We are fascinated with our bodies and the shadows they project. From making hand shadows by creative molding and twisting of our hands and fingers under a projector light to interactive artistic works that encourage you to move and twist to make larger than life shadows on public walls such as Felix Bonowski’s Proximity Repulsion, recently shown at the Saatchi Gallery.
Then there is Nature that does it on your behalf, making elongated and strange shapes of you from winter late afternoon suns.
There is something magical about projecting yourself as a flat moving dark shape to appear in front of you onto a surface such as a wall, grass or water, using either natural or artificial light. You never think of it as blocking out light but as an extension of your embodied self that you are in control of; making it bigger, smaller, wider, animal or head like. Felix’s interactive projection is captivating and compelling: a rain of particles falls from the top of the projected shadow and if one hits the edge of it, a repulsive force pushes it away from your head, arm or hand. The effect is to feel like one is playing with particles in a way similar to water or sand but by bouncing off one’s shadow. It is a beautiful piece.
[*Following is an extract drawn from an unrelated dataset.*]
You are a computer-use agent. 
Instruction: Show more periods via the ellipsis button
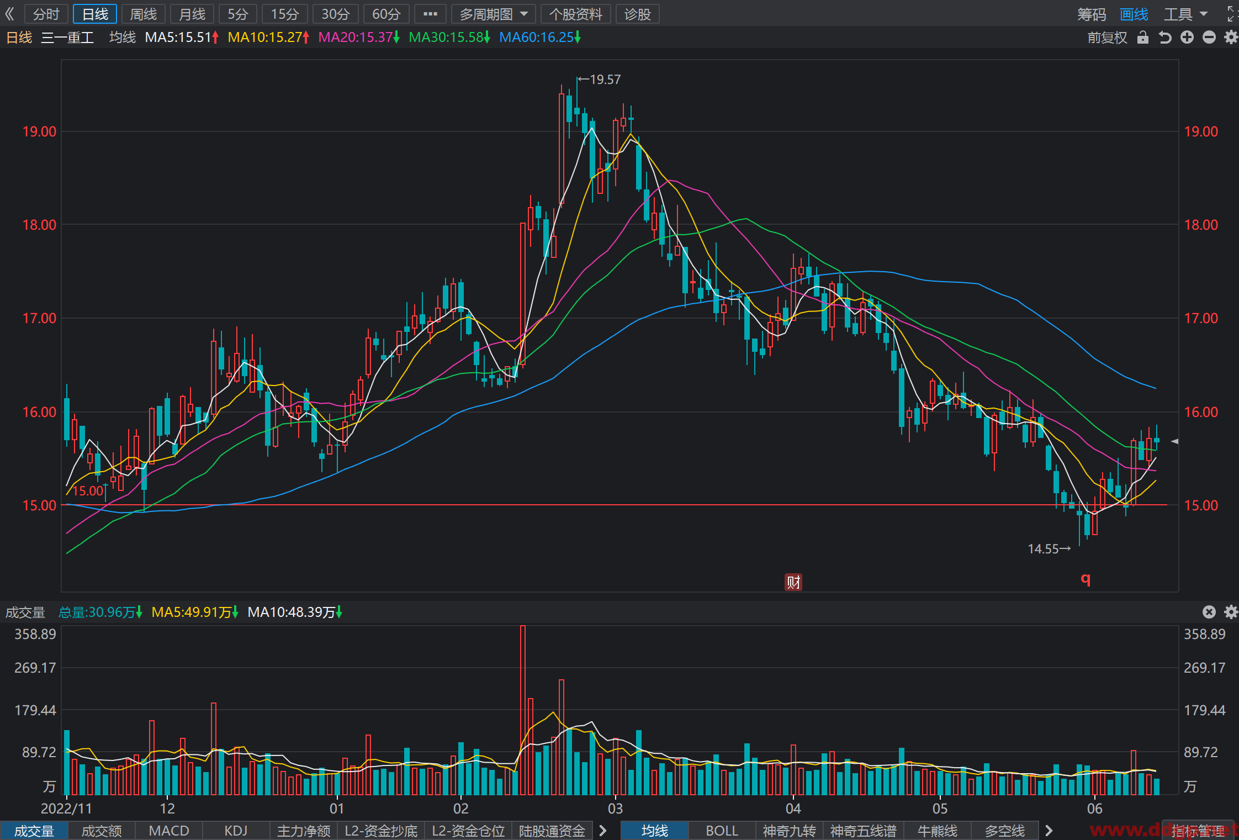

Last week, I went to the Science Museum and came across a new exhibition called “3D: printing the future”. There was a fine collection of plastic artefacts, and various replacement body parts for cars, planes and people. They even had a facsimile of the liberator plastic gun that was 3D printed recently and which caused a furore in the press.
And there was also an amazing 3D printed sculpture that was a combination of MRI scans and St Paul’s Cathedral by the artist Tobias Klein. But what really caught my eye was lots of jellybean coloured plastic figurines – like the ones you used to find in cereal packets – hanging from the wall at the end of the exhibit. On closer inspection I discovered they were 3D scans of real people who had visited the museum. They had chosen their own colour and pose. Each was unique in a quite different way to having your photo taken. Whilst no longer attached to the body in the way shadows always are, it felt as if there was still a part of the person in the 3D model. Like little people who might start to come alive as they do in the classic Pixar animation film Toy Story.
Only last week, the UK supermarket, ASDA, announced it was launching an in-shop 3D printing service that will scan your whole body to create an 8-inch version of you. Now just imagine getting the whole family done, aunts and uncles and all. And then turning the lights off and putting the projector on… one could act out family dramas with their like-like shadows coming alive. Perhaps, it might get a tad creepy, even uncanny valley.